Noso : Le règne des engins explosifs?

Des forces de défense et de sécurité victimes.

Panique sur le campus de l’Université de Buea après une exploision

On n’avait pas fini de pérorer sur les explosions simultanées de mercredi dernier 10 novembre 2021 à l’amphithéâtre 600 de l’Université de Buea et à Brasseries Junction par Bamenda que samedi dernier, une autre déflagration à Santa, porte d’entrée et de sortie de la région du Nord-Ouest a fait au moins neuf victimes parmi lesquelles un civil et huit éléments des forces de défense et de sécurité. Un véhicule transportant des forces mixtes de maintien de l’ordre (policiers et gendarmes) a selon des sources sécuritaires essuyé une attaque à lance-roquette. Le conducteur, malgré toute sa dextérité a perdu le contrôle de son véhicule et s’est retrouvé en brousse. À en croire nos sources, c’est ici que les assaillants ont pris sur eux d’éliminer les occupants (neuf au total) et d’emporter leurs armes et munitions.

Il ne fait point de doute qu’il s’agit d’un attentat ciblé. Car comment comprendre pour une route où la circulation est dense, que seul le véhicule de nos forces de défense et de sécurité soit atteint. Tout porte à croire que les assaillants savaient pertinemment que la voiture des forces de défense et de sécurité passeraient par là et ont actionné au moment opportun leur plan macabre.

Pendant près de quatre heures, la circulation a été interrompue sur cet axe samedi, après le forfait. Aucun mouvement de voiture en provenance ou en partance de Bamenda. Un cordon de sécurité a été formé autour du lieu, le temps non seulement d’évacuer les victimes, mais aussi pour les spécialistes de la balistique de mesurer l’impact et prendre quelques indices.

On se souvient que la déflagration du campus de Molyko à Buea mercredi dernier avait fait quartoze blessés parmi les étudiants. C’était une trentaine de minutes après la tenue d’une conférence sur la construction de la paix à l’amphi 600. Conférence à laquelle prenait part le Haut-commissaire du Canada au Cameroun. Aussi faut-il le rappeler, la ville de Bamenda et singulièrement le lieu-dit Brasseries Junction essuyait ce même mercredi une autre attaque à la bombe qui avait fait cinq blessés. L’engin explosif improvisé étant dissimulé dans un Call box.

Au moment où nous mettions sous presse nous apprenons que deux autres militaires auraient ce weekend, perdu la vie vers Mbengwi. Ils auraient été victimes d’une attaque perpétrée par des combattants séparatistes de la République virtuelle d’Ambazonie.

Zéphirin Fotso Kamga

Insécurité : Une fillette tuée par balle à Bamenda

La quiétude relative de la population de Bamenda a été ébranlée vendredi dernier 12 novembre 2021.

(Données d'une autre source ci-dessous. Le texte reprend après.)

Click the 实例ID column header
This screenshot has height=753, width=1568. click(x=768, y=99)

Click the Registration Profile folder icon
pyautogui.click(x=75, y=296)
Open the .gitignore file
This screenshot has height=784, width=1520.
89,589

Martin Mbarga Nguele, le DGSN

Il était un peu plus de 12h, lorsqu’un élément de la police, au poste de contrôle à New Road Junction mile 2 Nkwen, interpelle un véhicule de marque Pickup. Le conducteur refuse délibérément de s’arrêter et poursuit sa course effrénée. L’élément de sécurité dans l’intention d’immobiliser ledit véhicule en fuite ouvre le feu. Malheureusement, il rate sa cible. Brandy Tataw, une fillette d’environ huit ans, de retour des classes, passe par là. Elle est atteinte par la balle perdue tirée par le policier. Elle rend l’âme. L’information fait le tour de la cité capitale du Nord-Ouest. L’adrénaline monte dans la cervelle de certains citoyens qui transportent le corps inerte sans vie et font le tour de certaines artères de la ville de Bamenda. Ils dénoncent cette tuerie de trop qu’on aurait pu éviter.

En soirée, le délégué général à Sûreté nationale, Martin Mbarga Nguele a publié un communiqué dans lequel, il annonce non seulement la mise aux arrêts de l’auteur de cet incident, mais aussi il adresse ses condoléances à la famille éprouvée. Le patron de la police révèle également dans ce communiqué, l’identité de l’auteur. Il s’agit d’Alain Fagha, actuellement à la disposition de la division régionale de la police judiciaire de Bamenda où une enquête a été ouverte afin de faire la lumière sur cet incident. Aussi, Martin Mbarga Nguele précise l’identité du conducteur : Ngum Goodluck, directeur général d’un établissement de microfinance de la place.